Eine Leiche wird gefunden. Eine vierzig Jahre alte Leiche. Umgebracht irgendwann um 1958 bis 1960. Auf Finca Vigía, dem Anwesen Ernest Hemingways auf Kuba. War etwa Hemingway selbst der Mörder?
Das ist der Plot von Adiós Hemingway, zu deutsch erschienen im Schweizer Unionsverlag. Ein Krimi aus der Feder des kubanischen Erzählers Leonardo Padura.
Na, ein üblicher Kriminalroman zunächst, denn die Aufklärung der Causa zeigt sich frei von Überraschungen, aber nicht unspannend. Mehr als ein Kriminalfall jedenfalls beschreibt Adiós Hemingway das Psychogramm des alternden Schriftstellers. Und so schildert Padura einen Hemingway, den die Krätze juckt, die Blase plagt und dem das Hirn entffleucht.
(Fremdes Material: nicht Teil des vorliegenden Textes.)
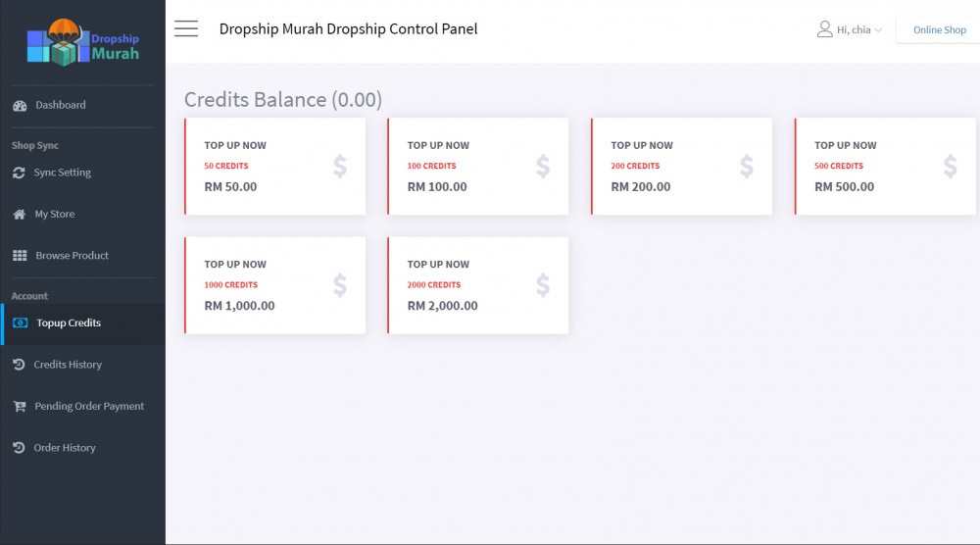
Task: Click the Dashboard gauge icon
Action: point(20,106)
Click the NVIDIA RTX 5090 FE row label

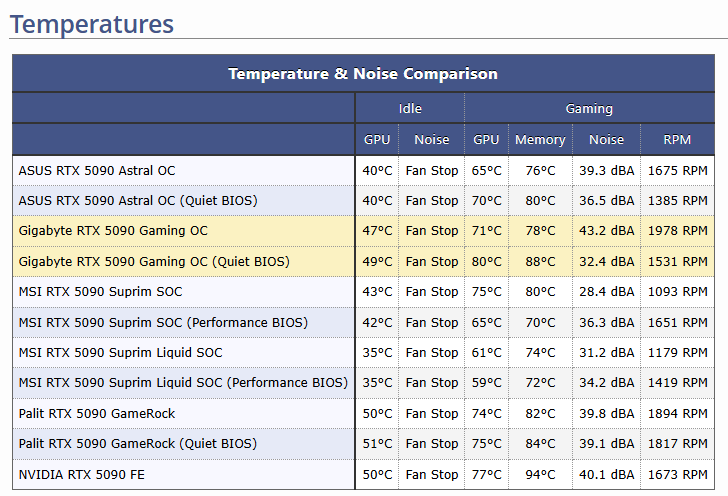click(82, 475)
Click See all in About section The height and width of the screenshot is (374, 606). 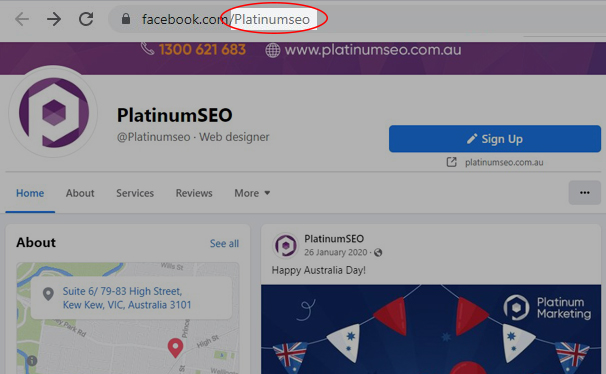[224, 243]
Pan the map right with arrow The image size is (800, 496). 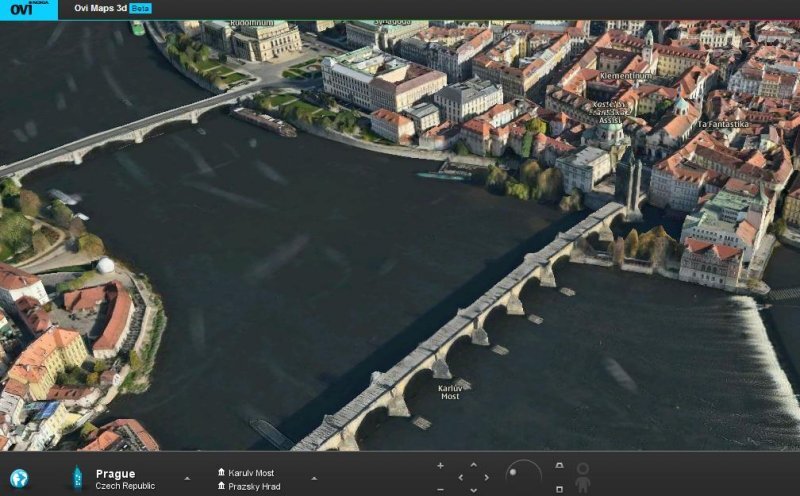[488, 477]
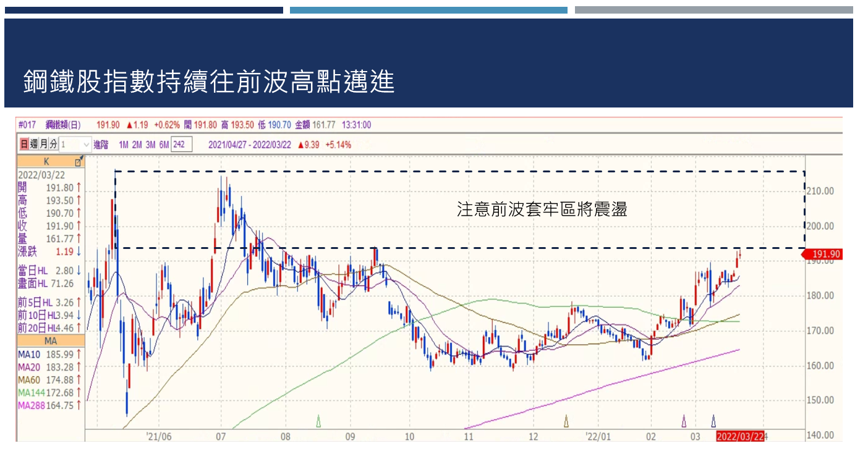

Padura fängt diese Atmosphäre des persönlichen Niedergangs des Siegertypen eindrucksvoll ein. Fast im Duktus des Meisters himself. Sinngemäß: Früher, da hatte er einen Sack voller Ideen und Stories. Früher. Aber heute, da musste er feststellen: Dieser Sack war leer.
Stattdessen gibt es einen Sack mit Verboten und Gebrechen. Keinen Alkohol mehr, keine weiten Reisen, keinen Zucker. Kein Zweifel, er spürte es, er, der große Hemingway, kam an sein Ende.
Es fällt auf, wie exakt Padura für den Roman recherchiert hat. Er hat sich mit Hemingways Texten befasst, seinen Entourage auf Kuba interviewt, die Schauplätze besucht. Hemingways Kapitän, Gregorio Fuentes, der im Buch Ruperto heißt, hat Padura die gleichen Geschichten erzählt, die er auch mir 1983 aufgetischt hat. Und auf der hübschen Finca Vigía wird nach wie vor geschlampert, äh, renoviert, wie bei meinem Besuch damals.
Aber all das dient nur als Kulisse für Paduras Entzauberung des Schreiber-Gottes. Und Padura geht hart ins Gericht mit der Person Hemingway. Er habe Freunde verraten, sei der Zuneigung unfähig und sei selbst nach 2o Jahren auf Kuba nie wirklich angekommen.
Aber bei aller Hassliebe macht sich dieser Leonardo Padura um Hemingway letzten Endes verdient. Denn nach seiner Entzauberung erblicken wir einen anderen Ernest Hemingway. Hemingway, mag sein, ein Scheißkerl, aber auch Ernest Hemingway, der Mensch.